November 8, 2011
A time to honor: Army, Air Force ROTC cadets taking part in Veterans Day activities
Conducting a silent vigil and organizing a parade are just some of the ways cadets from Kansas State University's Army and Air Force ROTC units will honor veterans as part of Veterans Day activities, Friday, Nov. 11, in Manhattan.
The Wildcat Battalion, the university's Army ROTC unit, will conduct setup and staging for Manhattan's Veterans Day Parade, which starts at 9:30 a.m. on Poyntz Avenue in downtown Manhattan. A contingent of cadets from the battalion will also march in the parade, which usually has around 80 entries, including floats, marchers and vehicles.

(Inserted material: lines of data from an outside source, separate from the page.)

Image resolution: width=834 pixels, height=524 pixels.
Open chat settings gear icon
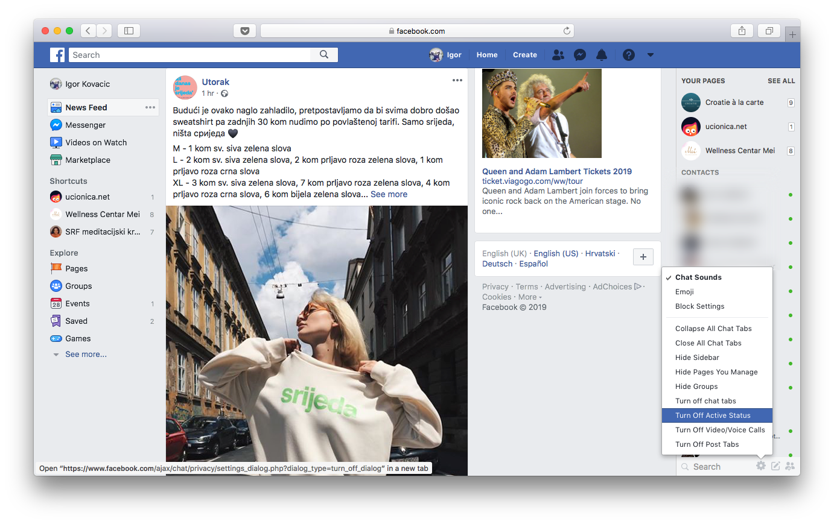point(761,466)
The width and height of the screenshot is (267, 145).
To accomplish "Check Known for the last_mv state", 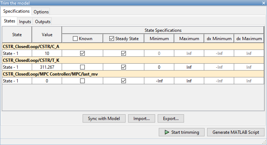I will point(82,81).
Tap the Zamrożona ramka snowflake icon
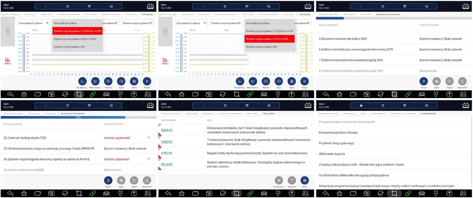Image resolution: width=473 pixels, height=198 pixels. point(279,180)
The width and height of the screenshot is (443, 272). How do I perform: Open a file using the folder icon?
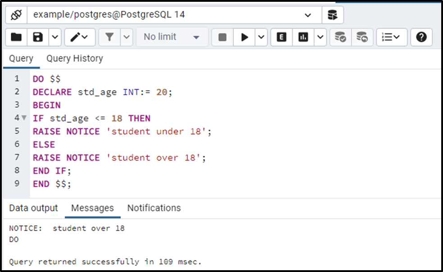pos(16,37)
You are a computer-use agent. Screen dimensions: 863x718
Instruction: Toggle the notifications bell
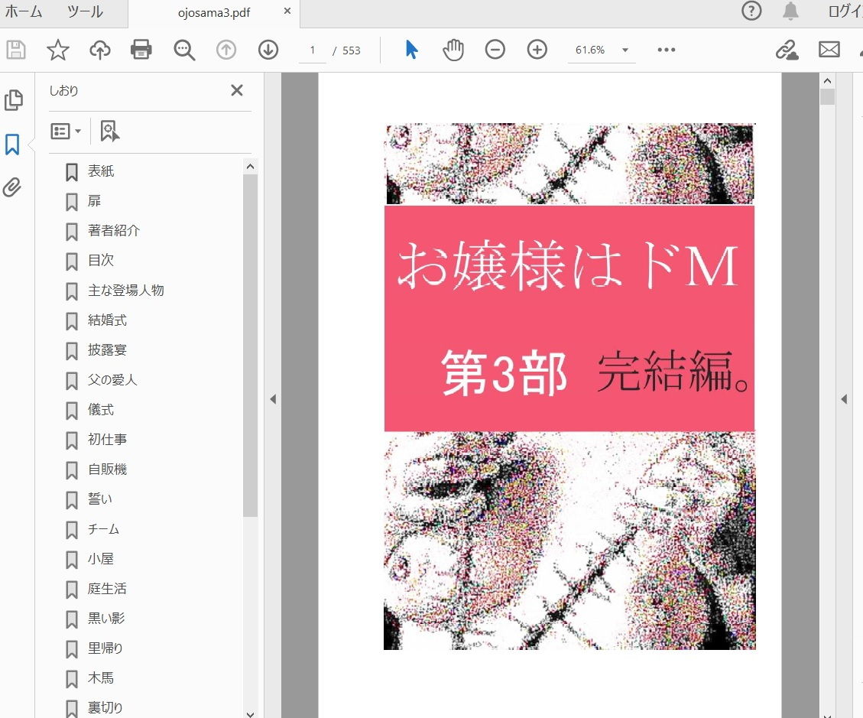(x=791, y=11)
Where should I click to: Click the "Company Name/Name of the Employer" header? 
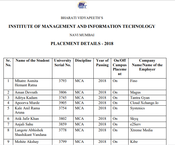click(147, 65)
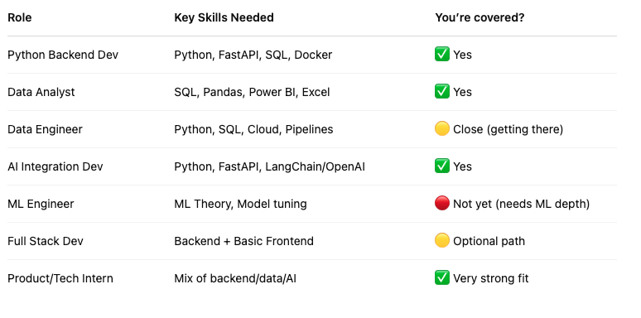Click green checkmark in Product/Tech Intern row

click(442, 278)
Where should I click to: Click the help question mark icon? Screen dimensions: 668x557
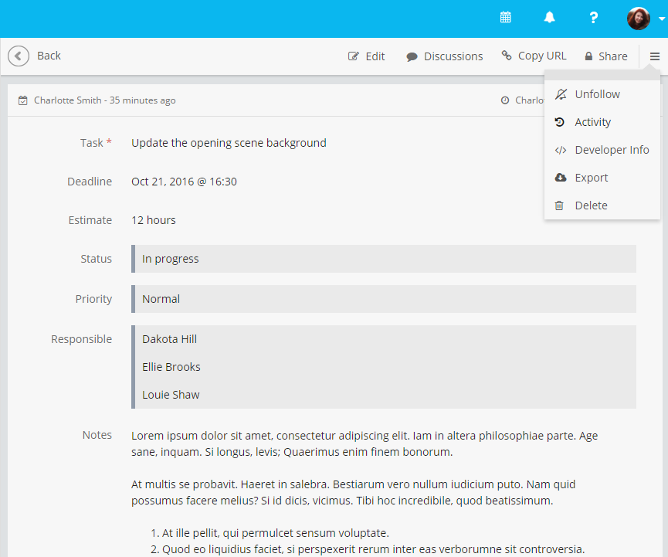coord(593,18)
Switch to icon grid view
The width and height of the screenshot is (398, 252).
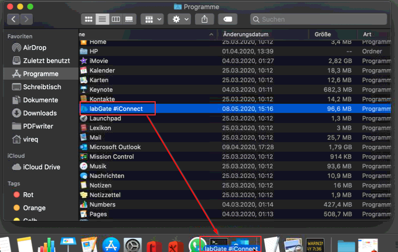(x=89, y=19)

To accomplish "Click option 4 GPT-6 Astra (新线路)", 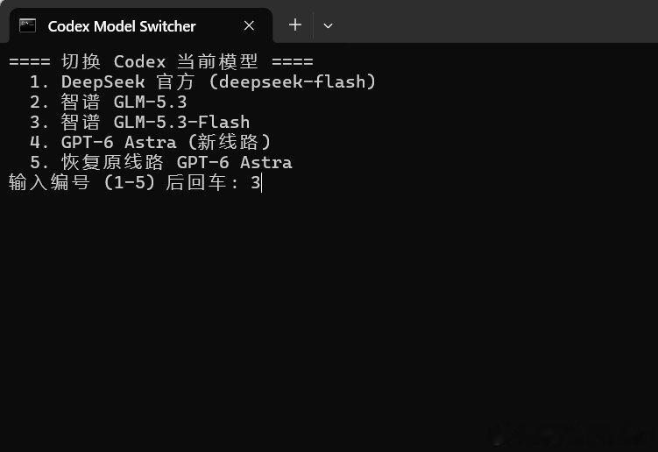I will click(x=150, y=142).
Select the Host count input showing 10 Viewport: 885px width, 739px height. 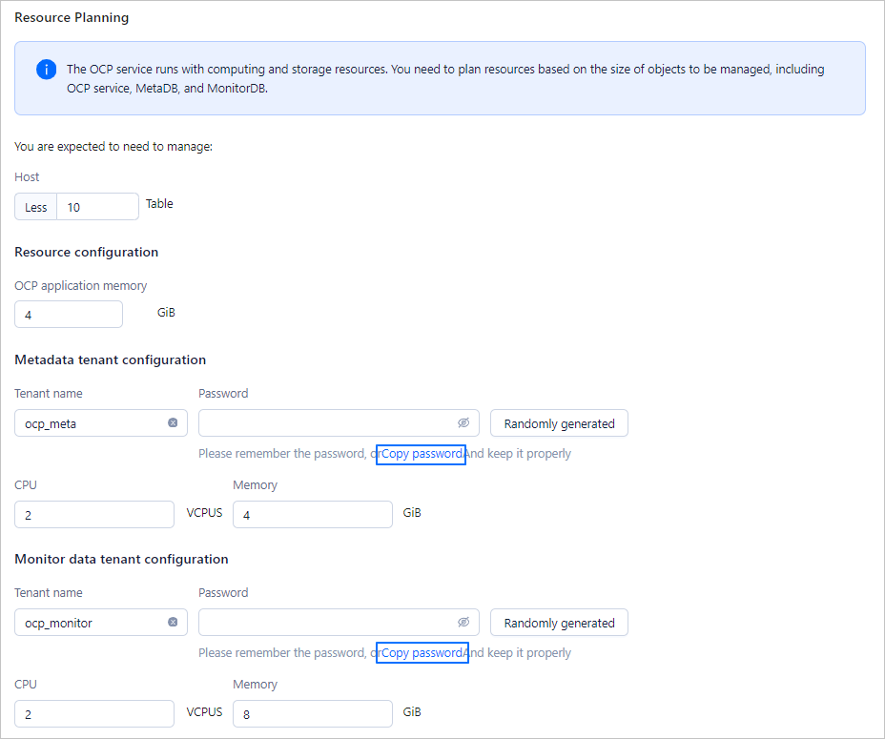pyautogui.click(x=95, y=206)
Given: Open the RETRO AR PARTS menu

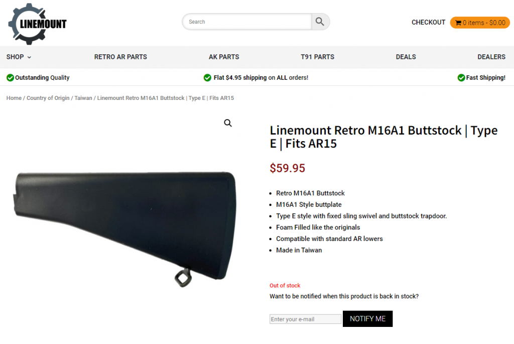Looking at the screenshot, I should [x=120, y=57].
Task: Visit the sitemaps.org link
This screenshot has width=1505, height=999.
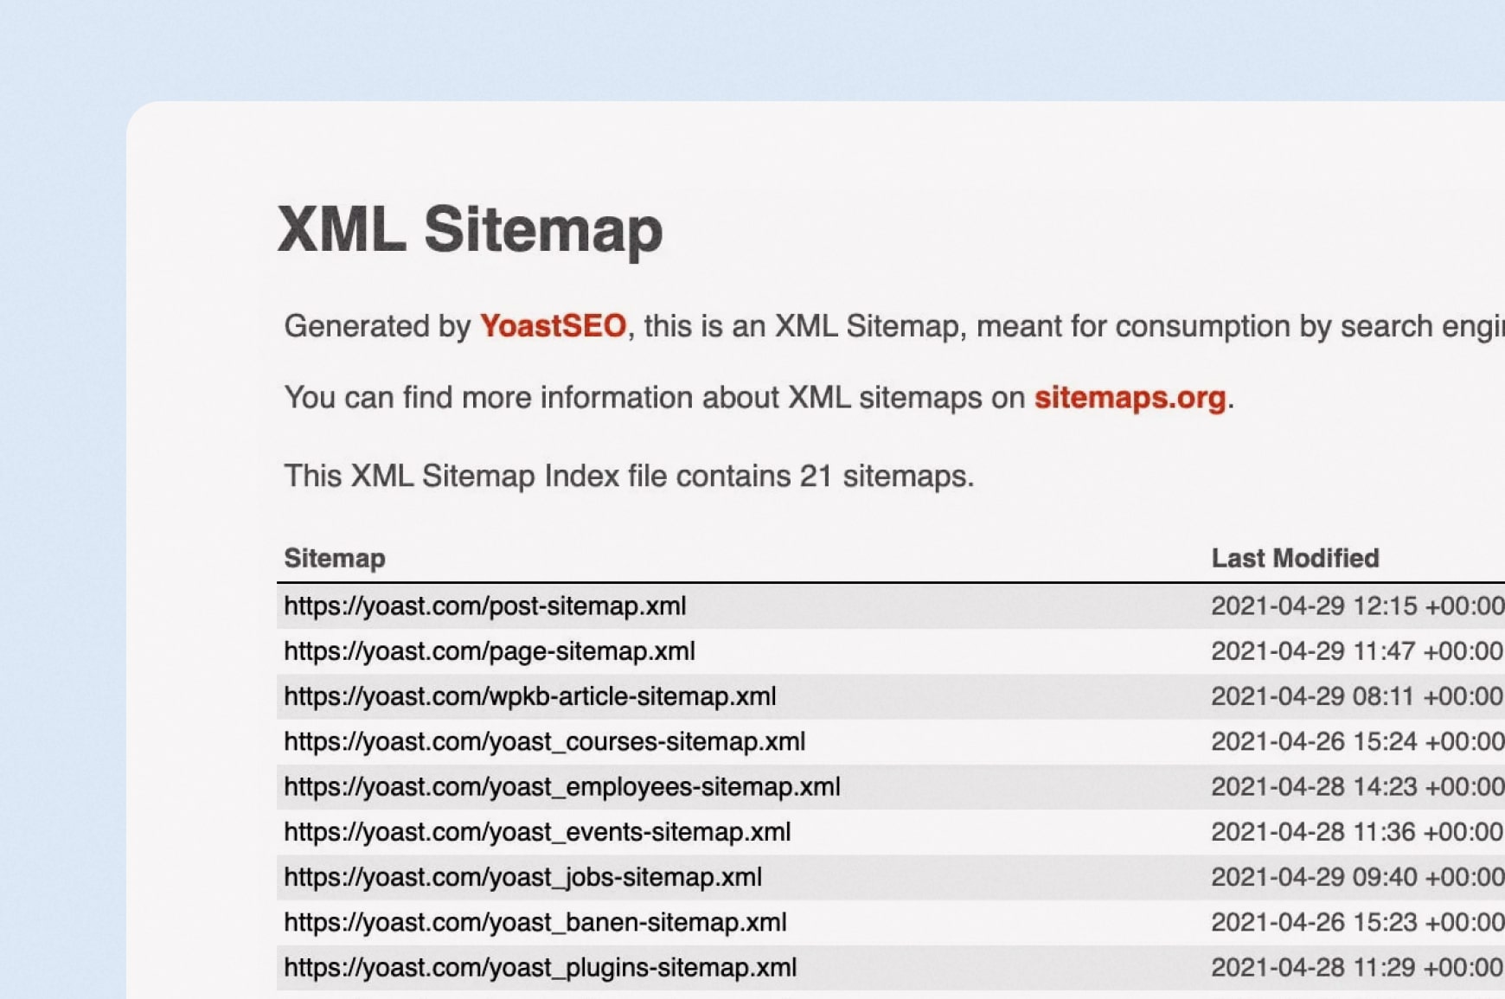Action: click(1130, 398)
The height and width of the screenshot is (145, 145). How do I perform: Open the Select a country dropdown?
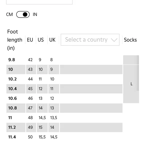point(90,40)
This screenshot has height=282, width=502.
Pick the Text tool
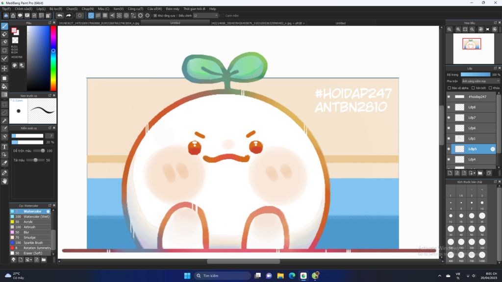pos(4,147)
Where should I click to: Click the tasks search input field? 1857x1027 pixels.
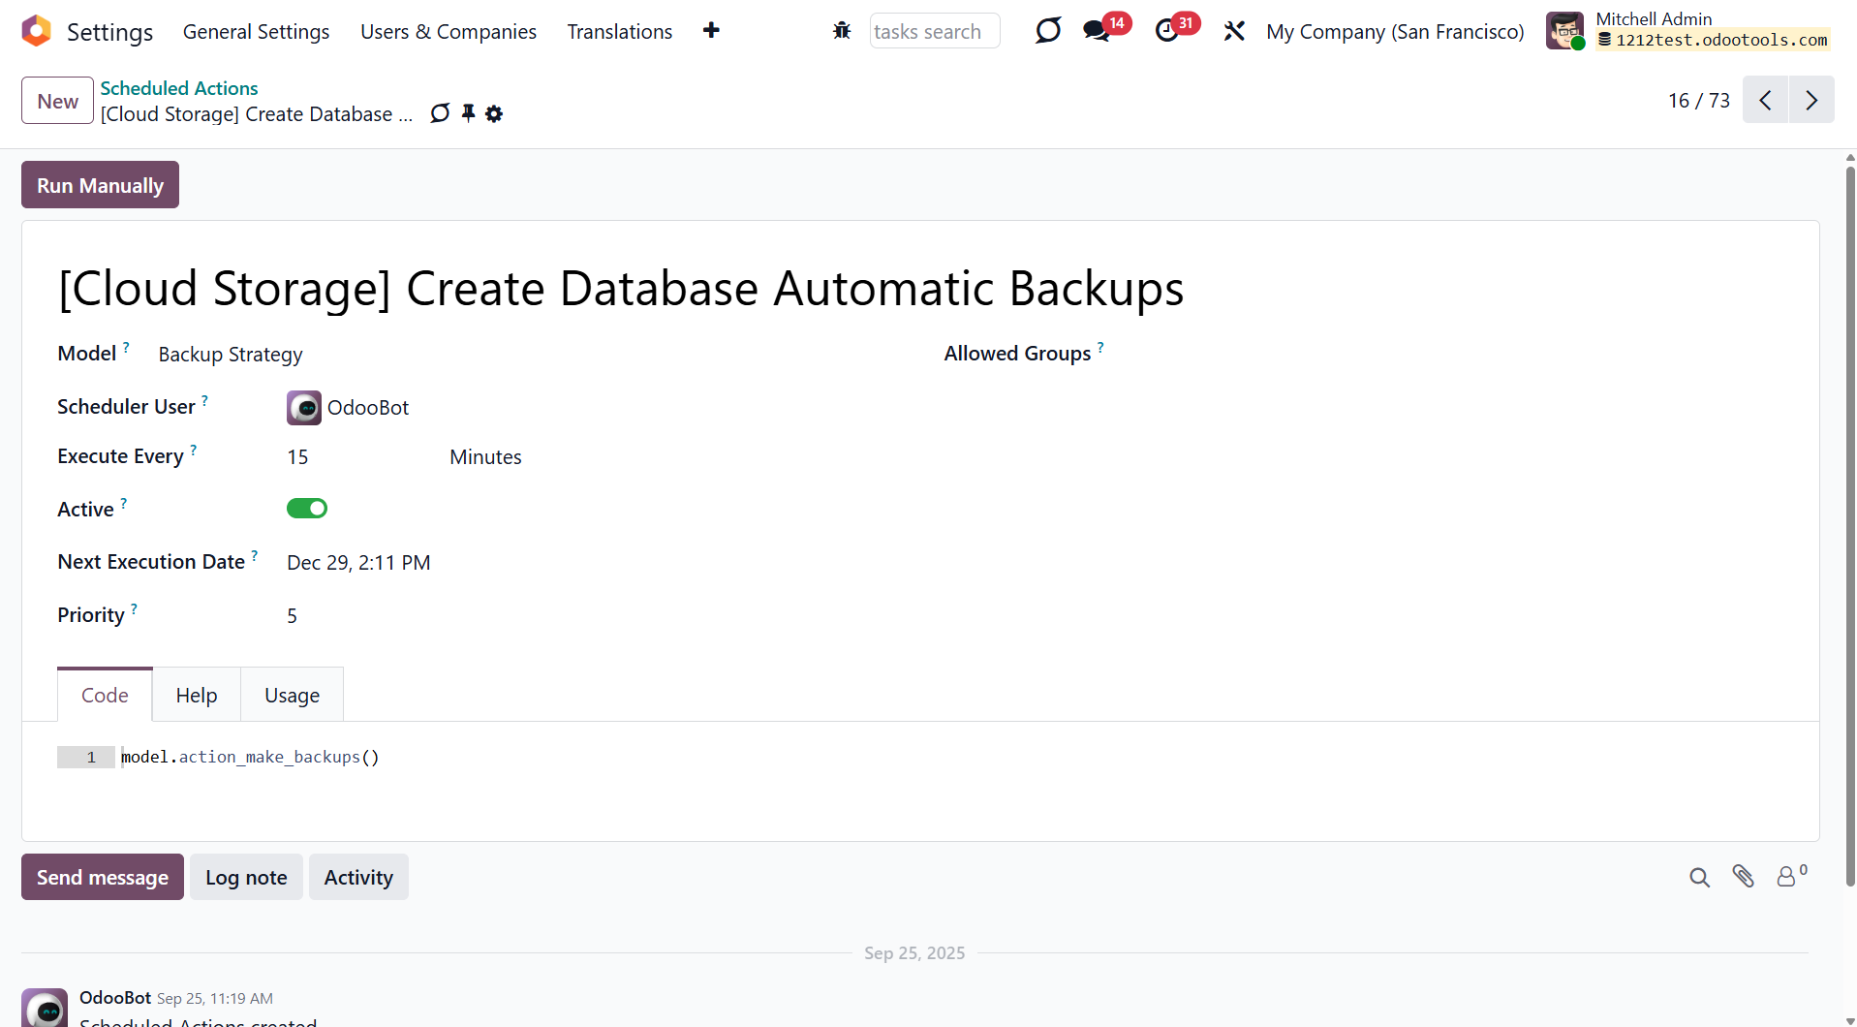click(x=934, y=32)
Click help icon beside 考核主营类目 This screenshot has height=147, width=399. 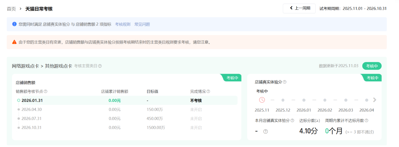click(100, 66)
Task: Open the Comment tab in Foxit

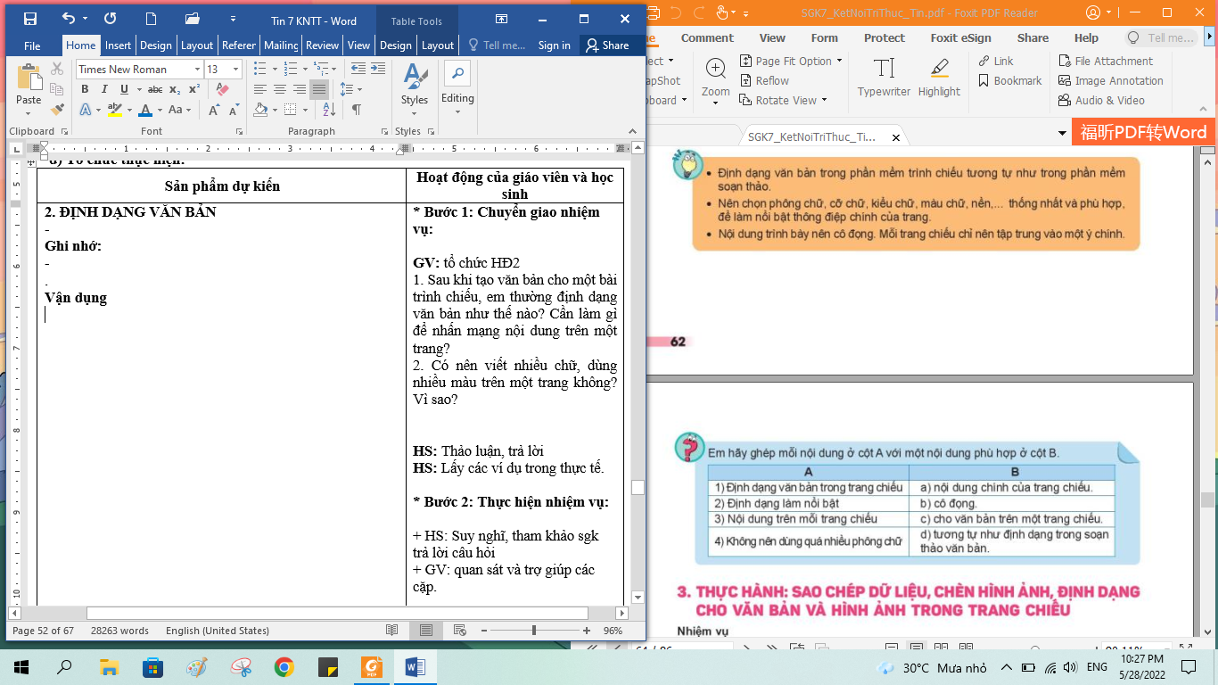Action: [x=707, y=38]
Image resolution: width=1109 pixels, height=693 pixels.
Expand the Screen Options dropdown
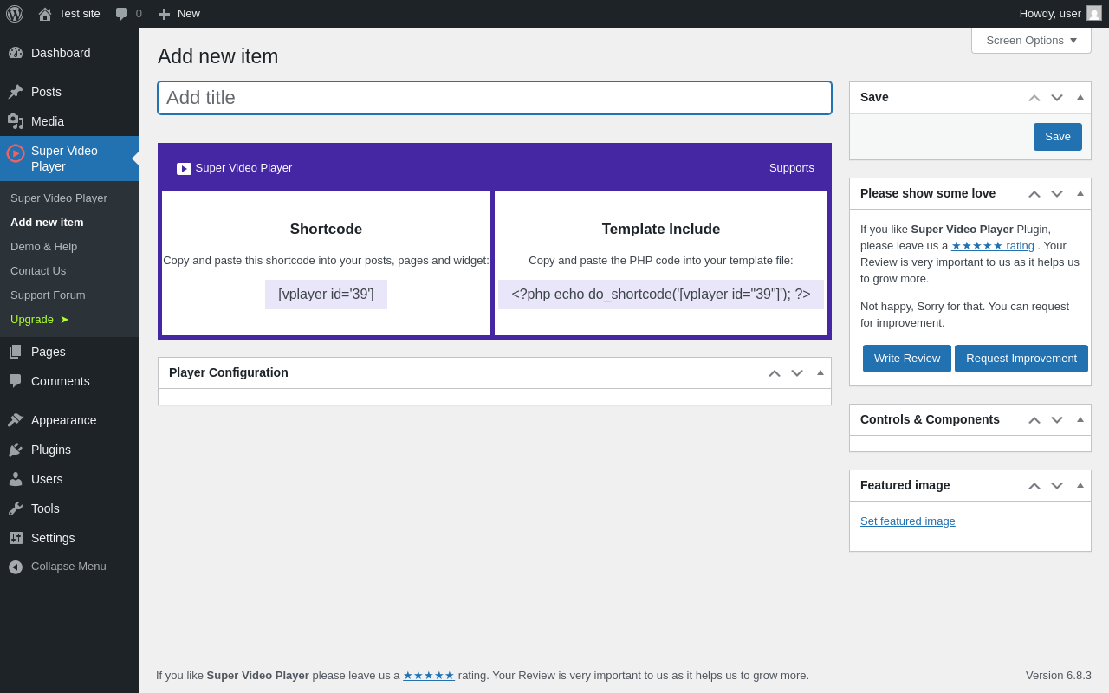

Cadets from Detachment 270, the university's Air Force ROTC unit, will conduct a 24-hour silent guard in observance of Veterans Day. The vigil, at the Vietnam Veterans Memorial on campus, starts at 12 a.m. Nov. 11.
By assisting with the parade, the Army ROTC cadets want to show their support for the generations of veterans who have served this country.
"Honoring our veterans is one of the most important things we do in the development of our future leaders," said Lt. Col. Scott Bridegam, head of the university's department of military sciences and Army ROTC program. "It gives them a sense of the legacy that they are about to carry on and at the same time offers a leadership opportunity to coordinate such a large, important and worthwhile event."
Bridegam said that the parade also is a way for the cadets to show support for Manhattan and the surrounding communities.
"This is a huge community outreach opportunity for our cadets that gives them a chance to give back to such a supportive and military inclusive community like Manhattan and the greater Flint Hills area," he said.
The university's Army ROTC program has been involved with the Veterans Day parade for more than 10 years, with more than 75 cadets assisting with last year's parade. Members of the Wildcat Battalion will be in the east parking lot of Manhattan Town Center from 6 a.m. to noon to assist with the event.
Detachment 270's 24-hour vigil also has become a tradition for the Air Force ROTC program.
"This is at least the fifth straight year the Air Force cadets have honored these fallen K-State Vietnam War veterans," said Lt. Col. Ed Meyer, head of the university's department of aerospace studies and Air Force ROTC.
Cadets from the detachment's Arnold Air Society will conduct the 24-hour silent guard, led by Tanner Heaton, a junior in marketing and economics from Salina. Other cadets from Detachment 270 also will be involved.
Participating cadets will each stand at attention for one-hour increments.
"The cadets who stand at attention gain more appreciation for the service and sacrifice of our nation's POW/MIA service members," Heaton said. "Standing at attention means no movement whatsoever; hands pinned to the side, legs together and eyes caged straight ahead. This is just a small token of appreciation that we can give to those who have given their lives for us."
The 24-hour guard also fosters a sense of duty among the participating cadets.
"It's a tradition for the Arnold Air Society to honor those who have served our country. The 24-hour silent guard is just one of our events to give back to those who have given us so much more," Heaton said.